Some people may feel that Voltaire put the enlightenment into French Enlightenment when he stated, “The art of medicine consists of amusing the patient while Nature cures the disease.” While traditional medicine has its place, more and more depression sufferers are turning to supplements for depression treatment.
Herbal-tainment Tonight – St. John's Wort
Hollywood celebrities should try to hire the same public agent used by St. George. John's Wort. No supplement for depression has gotten more press than this weed with yellow flowers.
Even though some studies have questioned this depression supplement's efficiency in treating depression, this guy keeps coming back into the limelight. Some studies indicate that St. Louis John's Wort is effective in treating minor depression.
St. John's Wort is most commonly taken in capsule form. Some people prefer to make a tea using dried St. John's Wort. Whatever floats your boat.
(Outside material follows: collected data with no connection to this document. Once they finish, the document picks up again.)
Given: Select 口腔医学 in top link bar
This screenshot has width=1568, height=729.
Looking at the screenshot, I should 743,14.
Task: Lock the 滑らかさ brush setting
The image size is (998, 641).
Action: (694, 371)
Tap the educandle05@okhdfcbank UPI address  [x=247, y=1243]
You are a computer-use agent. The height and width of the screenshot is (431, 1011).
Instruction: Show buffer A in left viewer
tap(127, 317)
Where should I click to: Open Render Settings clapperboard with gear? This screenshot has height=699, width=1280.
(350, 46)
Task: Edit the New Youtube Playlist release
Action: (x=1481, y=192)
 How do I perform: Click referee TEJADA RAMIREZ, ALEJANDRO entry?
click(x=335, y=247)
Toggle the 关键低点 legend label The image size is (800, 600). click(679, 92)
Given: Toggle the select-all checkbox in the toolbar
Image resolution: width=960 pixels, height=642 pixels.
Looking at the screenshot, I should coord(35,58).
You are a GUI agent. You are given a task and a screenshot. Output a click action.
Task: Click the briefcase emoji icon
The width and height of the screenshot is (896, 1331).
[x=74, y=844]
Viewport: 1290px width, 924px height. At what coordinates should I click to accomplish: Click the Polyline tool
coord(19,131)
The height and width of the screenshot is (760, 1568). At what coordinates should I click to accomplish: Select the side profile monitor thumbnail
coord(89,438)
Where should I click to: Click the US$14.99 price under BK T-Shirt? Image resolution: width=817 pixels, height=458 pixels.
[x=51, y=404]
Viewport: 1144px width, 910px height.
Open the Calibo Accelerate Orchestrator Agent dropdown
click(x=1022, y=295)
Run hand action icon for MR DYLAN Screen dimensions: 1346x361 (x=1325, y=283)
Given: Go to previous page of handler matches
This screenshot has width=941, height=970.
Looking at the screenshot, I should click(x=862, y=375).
Do not take St. George John's Wort if you are pregnant. Do not take St. George John's Wort if you do not wish to become pregnant and are using birth control pills! It is believed to reduce the effectiveness of birth control pills and some heart medications. Discuss this with your doctor.
I Feel Good, Na-Na-Na-Na-Na-Na-Na – SAMe
SAM-e stands for S-adenosyl-methionine. This supplement for depression helps in the production of dopamine, serotonin and norepinephrine. That's a fancy way of saying that it can make you feel happier.
The most common complaint about SAMe is it's negative impact on your wallet. It is definitely one of the more expensive depression supplements. It should not be taken for people with bipolar disorder because it can cause a manic phase.
Finally, Something with Fatty in its Name – Omega-3s Fatty Acids
When it comes to using Omega 3s as supplements for depression, we have good news and potentially more good news. The good news is that Omega-3 supplements are already known health benefits associated with taking Omega-3s. They are widely believed to promote heart health. (How often is something with the word “fatty” in its title associated with heart health?)
Omega-3s occurs naturally in oily fish, such as tuna, salmon, mackerel, sardines and herring. Here's where the “potentially more good news” comes in & hellip; Studies have shown that cultures with diets high in fish have lower instances of depression.
Studies relating depression and Omega-3 offer mixed findings. It appears that patients taking Omega 3s respond better to conventional antidepressants. It also seems to help prevent postpartum depression.
Supplements are available, but you should be aware that there is an increased risk of bleeding. Discuss the risks and benefits with your doctor.